* _EXERCISE REQUIREMENTS_: Convert the lines that run from the one containing "You are a GUI" through the one containing "tap(121, 9)" into a Markdown table with the columns Row and Line, numbering each row and skipping blank lines. Leave the pictures out of the table.

* _EXERCISE MATERIALS_:
**********
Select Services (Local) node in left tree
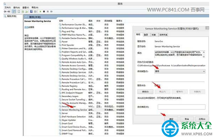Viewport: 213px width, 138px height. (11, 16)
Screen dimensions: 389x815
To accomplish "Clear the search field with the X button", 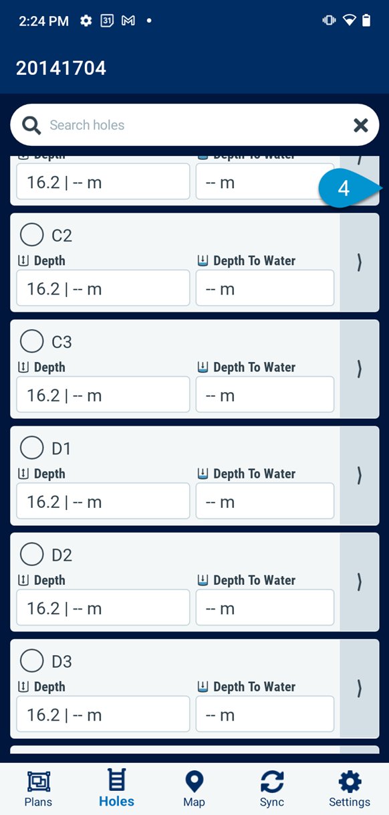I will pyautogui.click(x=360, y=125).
**********
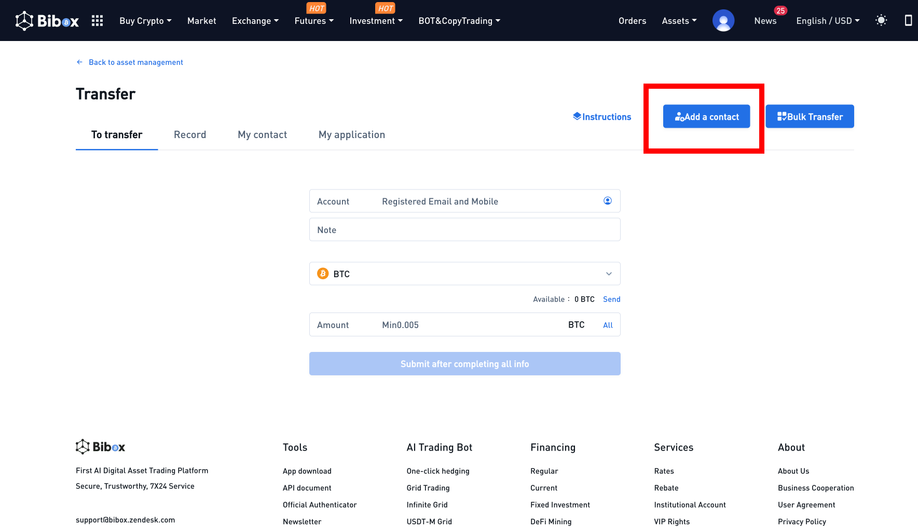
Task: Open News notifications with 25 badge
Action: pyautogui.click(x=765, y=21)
**********
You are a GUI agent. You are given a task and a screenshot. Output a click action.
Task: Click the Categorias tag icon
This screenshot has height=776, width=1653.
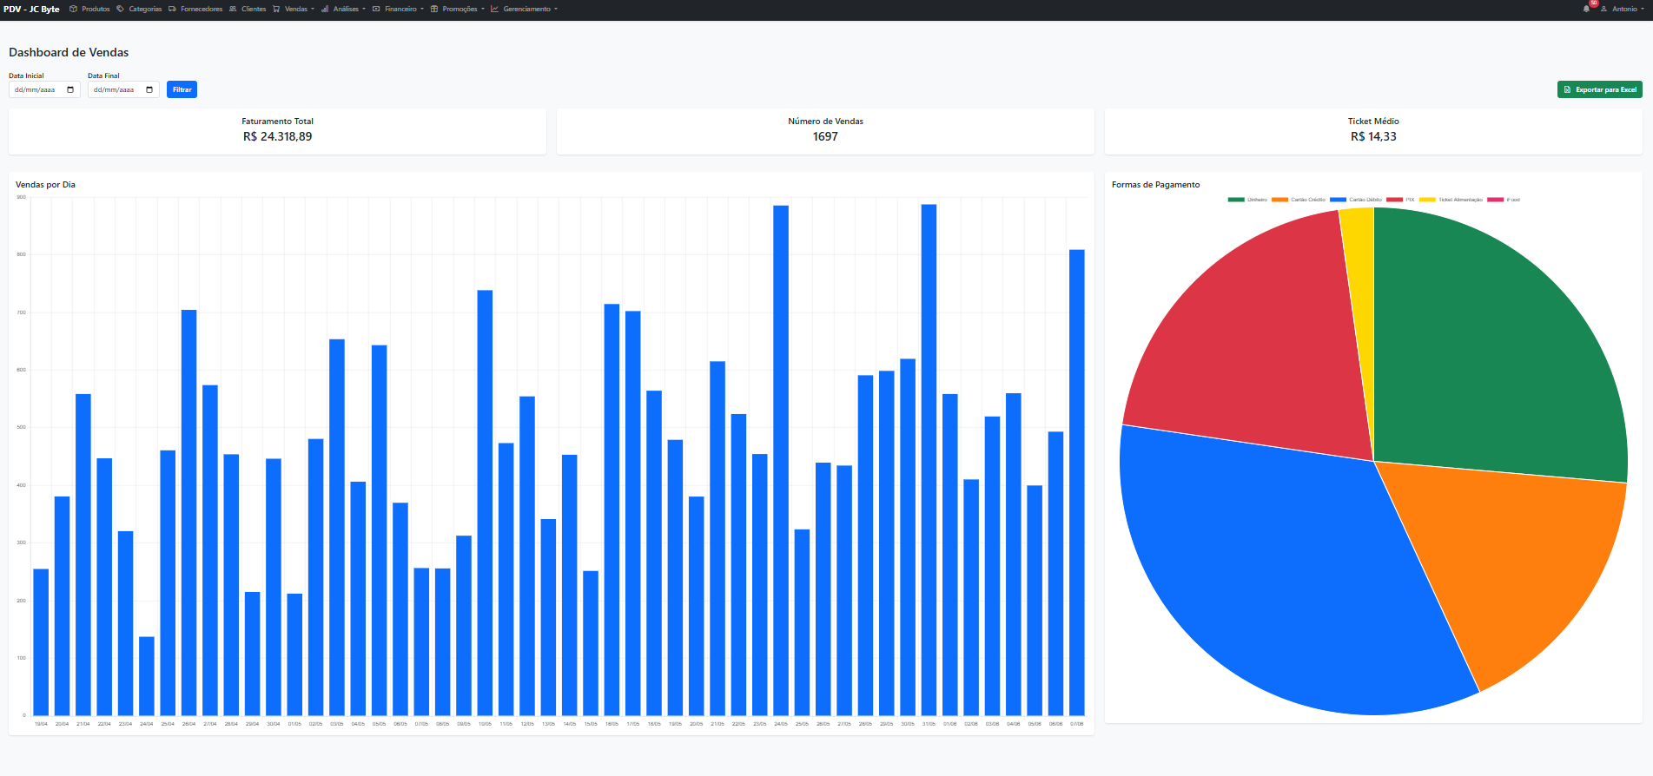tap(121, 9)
**********
* _COMPLETE RESPONSE_:
| Row | Line |
|---|---|
| 1 | You are a GUI agent. You are given a task and a screenshot. Output a click action. |
| 2 | Task: Click the Categorias tag icon |
| 3 | This screenshot has height=776, width=1653. |
| 4 | tap(121, 9) |